• PROBLEM STATEMENT
In the interview about ATP's move into private equity, how does the portfolio's allocation divide between buy-outs and venture capital?

• PAGE
● ● ● ●

12/03/2002Source: AltAssets.  

Bisgaard-Frantzen on becoming an investor of choice, on rock-bottom valuations in the US, on what it means to add value and on seeing beyond the distortion created by the last few years.

ATP, the Danish labour market's supplementary pension scheme, recently decided to increase its allocation to private equity. It has created a separate unit, ATP Private Equity Managers (APEM), with E4.5bn of the state fund's capital to invest in the asset class between 2002 and 2005. APEM, which aims to be a leading European private equity manager, is currently implementing a series of measures and putting structures in place to ensure that it functions as a fund of funds and attracts the best investment professionals.

Why did ATP start investing in private equity?
‘In 2000, ATP did an asset-liability modelling study conducted by a global investment bank, which advised the fund on how the investments should be structured. One of the outcomes of the study was that it was feasible to have up to ten per cent invested in private equity, which is much higher than most European allocations. ATP had invested in private equity before, but only in a small way as an addition to our public equities investments.

‘Once we had decided to increase our allocation to private equity, we had to look at the best way of doing it. So we examined best practice across Europe and in the US and decided that, given the size of our programme, the most effective way of investing would be to keep it in-house. We did consider using gatekeepers and other consultants, but we felt that we should build up our own competencies rather than pay someone outside to do the work for us. Once we had settled on that, we split ATP Private Equity Managers from the ATP fund so that we could create the right conditions for attracting the brightest private equity talent and make the best investments for the pension fund. We operate just as a fund of funds would do, only we don't raise funds externally.'

How have you decided to construct your portfolio?
‘We see private equity as an Alpha-driven asset class. We put most of our effort into evaluating different managers in order to be able to select the best ones possible. On top of that, we devised certain broad guidelines. These are that we want to put approximately 65 per cent in buy-outs and 35 per cent in venture capital. We define venture capital as life sciences and IT.

‘Our exposure to venture capital is a little higher than is representative of the private equity market as a whole, but we feel that committing this level of our allocation to venture capital adds some risk-reward features to the portfolio. We feel that, going forward five to seven years in this investment class, venture capital will be a very interesting commitment for us to have had.

● ● ● ●

• PROVIDED DATA
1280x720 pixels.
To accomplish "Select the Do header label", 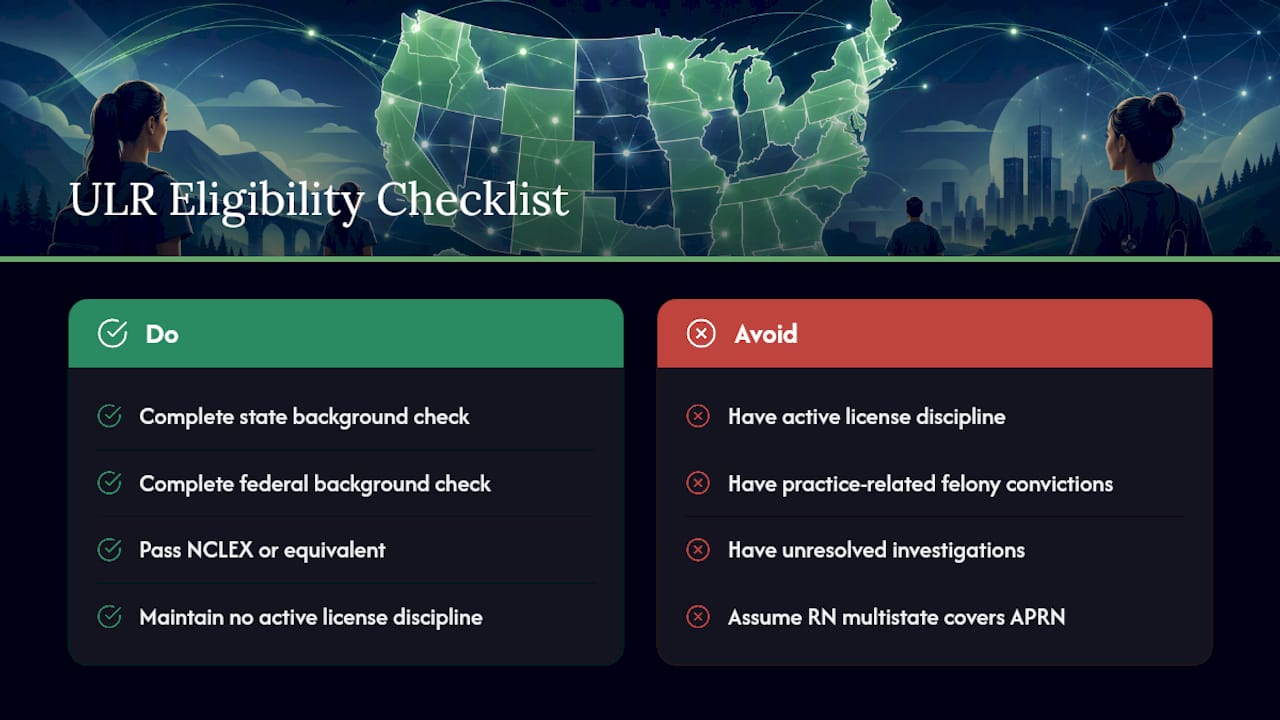I will [x=162, y=334].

● ● ● ●

• SOLVED EXERCISE
Approximately 65 percent goes to buy-outs and 35 percent to venture capital.